…And Sensitive Points About Sensitivity…


In his report, Hess notes that the “pedal/rudder sensitivity of the A300-600 at the airspeed at which the AA 587 accident occurred is the highest of all comparative transport aircraft.” For example, compared to the Boeing 767, the A300-600 pedal/rudder sensitivity is seven times greater, and it is 10 times greater than the preceding models in the Airbus series, the A300-600B2 and B4, Hess reports. “The sensitive nature of the rudder/pedal system is a plausible candidate for a control system property conducive to a PIO,” the report says. “One has a very powerful aerodynamic surface … activated by one of the most powerful muscles in the human body, commanding a pedal/rudder system that is considerably more sensitive than that of any comparable aircraft,” the report says. The report is still under consideration by the NTSB. “It’s [Hess’s] opinion. It’s not the board’s opinion at this point,” NTSB spokesman Ted Lopatkiewicz told Reuters last week. Hess elaborates that rudder pedals are operated by a pilot’s strong leg muscles — capable of exerting over 400 pounds of force — and he says those muscles lack the sensitivity to accurately command relatively small forces.

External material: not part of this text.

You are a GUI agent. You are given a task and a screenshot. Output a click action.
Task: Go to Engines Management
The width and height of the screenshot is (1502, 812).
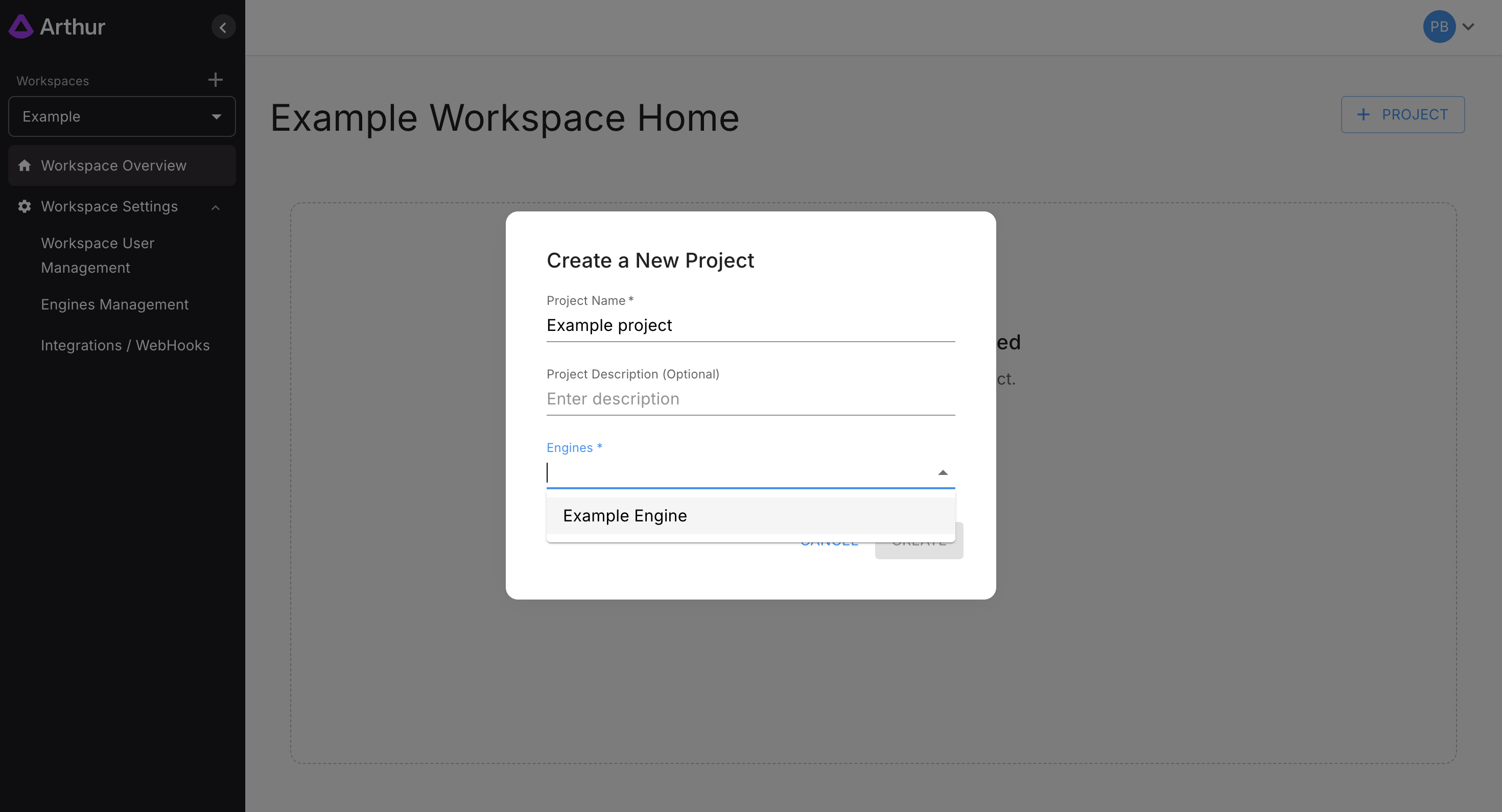[114, 304]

A response from the French Air Accident Investigation Bureau (BEA) questions Hess’s conclusions. The BEA disagrees with some of Hess’s assertions and says some of his data is inadequate. The Hess report does, however, “provide a springboard for questions that may lead to an understanding of this event,” the BEA concludes. Airbus officials also have defended the rudder system, noting that Airbus models have flown for millions of hours without rudder pressure being an issue. The NTSB’s final report is expected this spring.